* WORK TO BE COMPLETED
According to the TIME article on Alzheimer's caregiving, which hospital division founded the Dementia Caregiver Support Program?

* GIVEN PASSAGE
════════════════════

TIME (September 19, 2019): How I Learned to Be a Better Doctor From My Wife’s Struggle With Alzheimer’s

In the fall of 2011, one month shy of his 59th birthday, Steve Johanson was diagnosed with early onset Alzheimer’s disease. Faced with “his worst nightmare,” Steve, a construction project manager from Watertown, Massachusetts, and his wife Judy, a family daycare provider, decided to face the disease together. For the next six years, the couple sought advice from doctors, visited museums, took gardening classes and surrounded themselves with family. But by the spring of 2017, things had started to unravel.

“The hallucinations that came with the later stages of the disease caused Steve to react in a defensive manner,” Judy says. While she did her best to make Steve comfortable, she admits his deteriorating condition often left her feeling isolated and overwhelmed. “I didn’t know where to turn.”

More than 16 million Americans are caring for a friend or family member with Alzheimer’s — often at great personal and financial cost to themselves. Studies have shown that dementia caregivers regularly suffer disruptions at work, reductions in household income and savings, and develop health problems of their own. Facing burnout, many look for help from hospitals that are often unequipped to deal with Alzheimer’s patients.

The Dementia Caregiver Support Program (DCSP) was founded by Massachusetts General Hospital’s Division of Palliative Care & Geriatric Medicine to reduce avoidable hospitalizations and improve the quality of life for patients and caregivers alike.

════════════════════

* DATA EXCERPTS
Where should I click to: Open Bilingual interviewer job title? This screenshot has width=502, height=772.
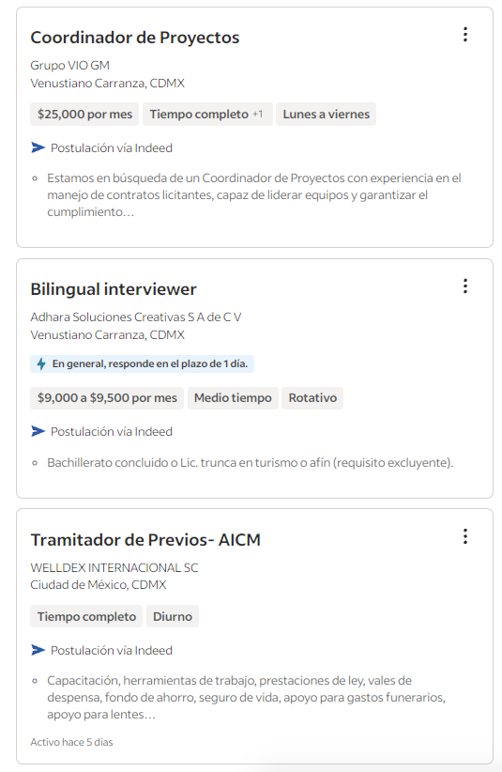tap(114, 289)
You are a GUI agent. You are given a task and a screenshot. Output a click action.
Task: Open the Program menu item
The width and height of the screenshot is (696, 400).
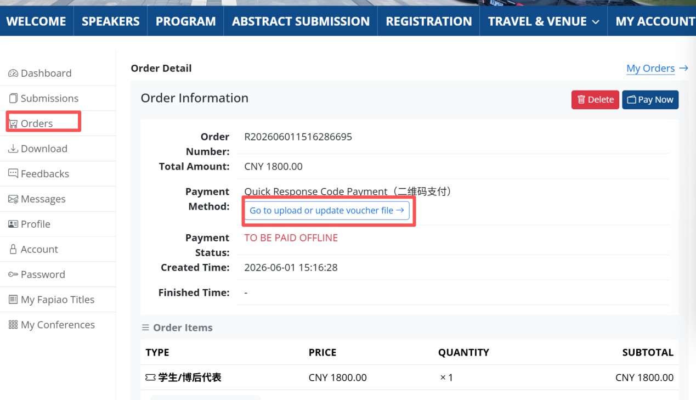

════════════════════

* SOLUTION
Massachusetts General Hospital's Division of Palliative Care & Geriatric Medicine founded it.